Earlier, I wrote how the straight translation to CL had sped things up:
sbcl: table.lisp
real 0m2.868s user 0m2.259s sys 0m0.001s
That was pretty good I think, but could do better. Also, there is room to demonstrate why language features can play a role in other benchmarks such as programmer productivity and program flexibility.

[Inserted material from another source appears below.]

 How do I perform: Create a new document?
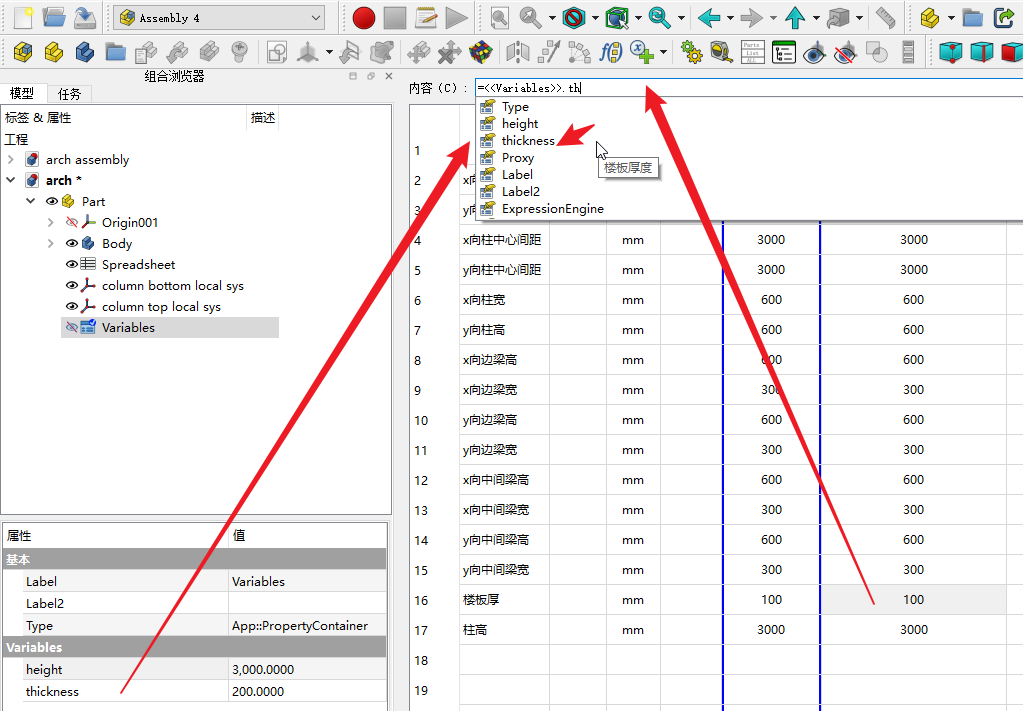tap(23, 17)
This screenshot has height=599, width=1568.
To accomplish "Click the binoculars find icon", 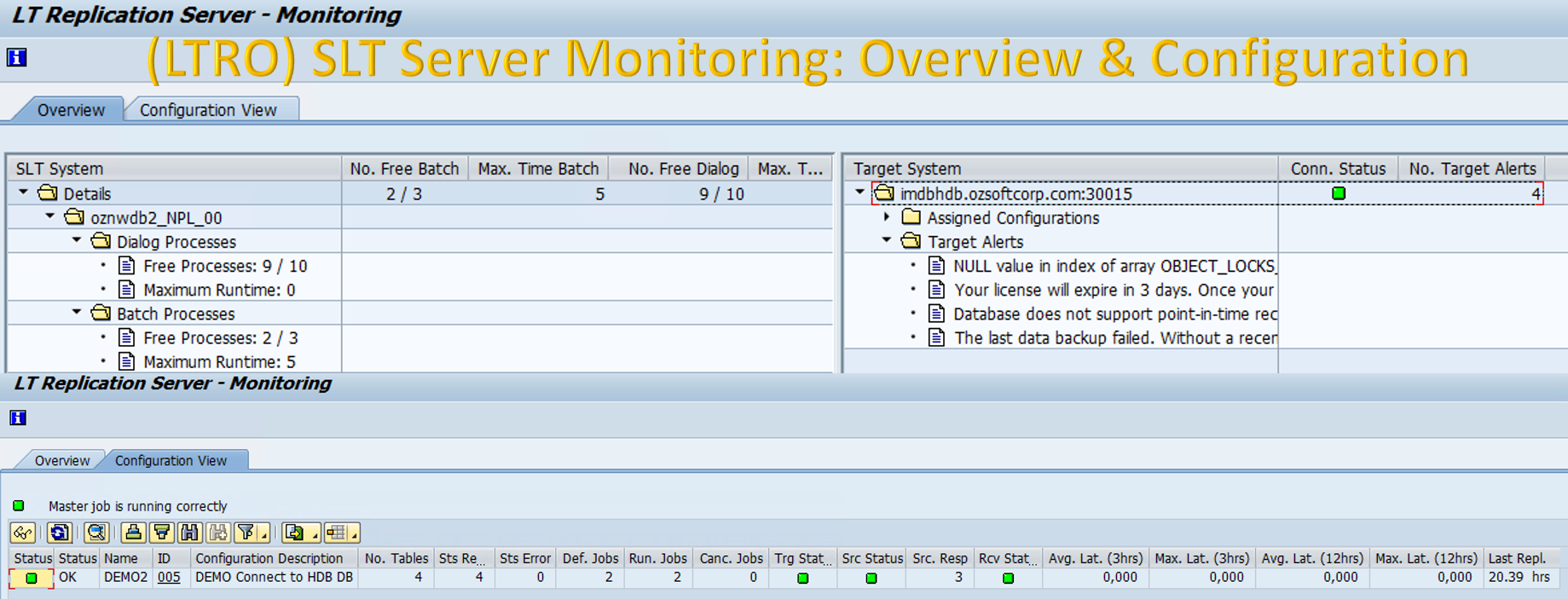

I did some more tinkering, and added the following, which comes (I think) from one of Peter Norvig's texts:
(defun memoize-symbol (funsym) "Memoizes the function named by the given symbol." (let ((unmemoized (symbol-function funsym)) (table (make-hash-table :test #'equalp))) (setf (symbol-function funsym) #'(lambda (&rest args) (multiple-value-bind (value found) (gethash args table) (if found value (setf (gethash args table) (apply unmemoized args))))))))
What this does bears some thinking about: take an arbitrary function, and replace it with a version which caches previous results. Twelve lines, including a doc-string, to fundamentally change how an existing function works, without altering how you call it. *WHOA*
Now, I did make a couple small changes, because my first version of hstry returns multiple values, but the simple cache here only grabs one. Also, it didn't have a way of making use of sub-results, so there would only be a benefit if the function was called more than once.
In essence, the following code makes hstry recursive, and hsdisp is tweaked a little to take a single list instead of multiple values.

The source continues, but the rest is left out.